Abstract:
The aim of the present study was to increase the solubility and thereby improve the oral bioavailability of Furosemide by incorporating the drug in nanostructured lipid carriers (NLC). The Furosemide loaded NLC was prepared by solvent diffusion method using labrafil m 2130 as solid lipid, capryol pgmc as liquid lipid and tween 80 as surfactant. The prepared formulations were optimized by 2³ full factorial design using total lipid: drug ratio, solid lipid: liquid lipid ratio and surfactant concentration (%) as independent variables and %entrapment efficiency and %invitro drug release as dependent variables. The optimized Furosemide loaded NLC formulation was evaluated for drug content, entrapment efficiency, drug loading capacity, particle size, PDI , zeta potential, morphology, storage stability, in vitro drug release and mechanism of drug release. Drug content, entrapment efficiency, drug loading capacity, average particle size, PDI and zeta potential of Furosemide NLC were found to be 83.56%, 75.50%, 25.63%, 99.24nm, 0.302 and -31.2mV respectively. Morphology study by scanning electron microscopy (SEM) analysis showed spherical particles with smooth surfaces. As compared to in-vitro drug release of Furosemide pure drug, optimized NLC formulation showed a fast initial release followed by a sustained release, best fitted to Higuchi equation.

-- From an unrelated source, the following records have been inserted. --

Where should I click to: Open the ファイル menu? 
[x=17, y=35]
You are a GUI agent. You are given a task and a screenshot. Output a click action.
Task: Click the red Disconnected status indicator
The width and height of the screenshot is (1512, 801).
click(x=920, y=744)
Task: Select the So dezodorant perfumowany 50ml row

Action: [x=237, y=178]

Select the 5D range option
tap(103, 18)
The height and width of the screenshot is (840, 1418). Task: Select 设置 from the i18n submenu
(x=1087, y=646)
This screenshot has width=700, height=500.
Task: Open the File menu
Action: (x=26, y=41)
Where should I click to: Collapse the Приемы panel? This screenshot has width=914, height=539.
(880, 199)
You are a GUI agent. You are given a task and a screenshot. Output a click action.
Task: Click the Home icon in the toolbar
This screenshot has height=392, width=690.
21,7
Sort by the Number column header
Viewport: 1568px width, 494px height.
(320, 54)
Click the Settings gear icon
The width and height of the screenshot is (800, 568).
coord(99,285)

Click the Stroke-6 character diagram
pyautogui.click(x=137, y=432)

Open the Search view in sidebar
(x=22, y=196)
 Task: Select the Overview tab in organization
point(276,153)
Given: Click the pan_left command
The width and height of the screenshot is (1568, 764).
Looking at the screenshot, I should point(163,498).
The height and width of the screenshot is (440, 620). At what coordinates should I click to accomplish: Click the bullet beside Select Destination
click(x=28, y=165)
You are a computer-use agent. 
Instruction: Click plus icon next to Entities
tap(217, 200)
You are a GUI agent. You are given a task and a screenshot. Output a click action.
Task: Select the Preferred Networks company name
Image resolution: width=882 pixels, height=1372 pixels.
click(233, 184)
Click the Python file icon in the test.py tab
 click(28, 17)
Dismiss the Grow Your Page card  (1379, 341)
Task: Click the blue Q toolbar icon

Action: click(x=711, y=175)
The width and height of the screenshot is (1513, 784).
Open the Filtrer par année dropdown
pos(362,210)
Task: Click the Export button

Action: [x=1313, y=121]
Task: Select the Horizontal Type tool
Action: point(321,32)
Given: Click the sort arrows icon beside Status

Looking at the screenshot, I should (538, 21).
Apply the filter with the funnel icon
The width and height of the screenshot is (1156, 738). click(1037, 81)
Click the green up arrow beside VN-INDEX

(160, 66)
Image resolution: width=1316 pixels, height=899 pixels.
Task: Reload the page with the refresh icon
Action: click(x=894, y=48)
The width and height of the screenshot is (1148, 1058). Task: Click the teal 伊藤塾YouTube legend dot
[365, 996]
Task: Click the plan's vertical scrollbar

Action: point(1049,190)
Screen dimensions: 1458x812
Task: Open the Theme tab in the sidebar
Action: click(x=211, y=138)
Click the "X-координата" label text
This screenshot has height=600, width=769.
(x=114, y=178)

Pure drug followed Zero order release kinetics. The results obtained showed potential of NLCs for significant improvement in oral bioavailability of poorly soluble Furosemide.

Keywords: Furosemide, Solvent Diffusion Method, Nanostructured Lipid Carrier, Labrafil M 2130, Capryol PGMC, 2³ Full Factorial Design, Entrapment Efficiency, In Vitro Drug Release.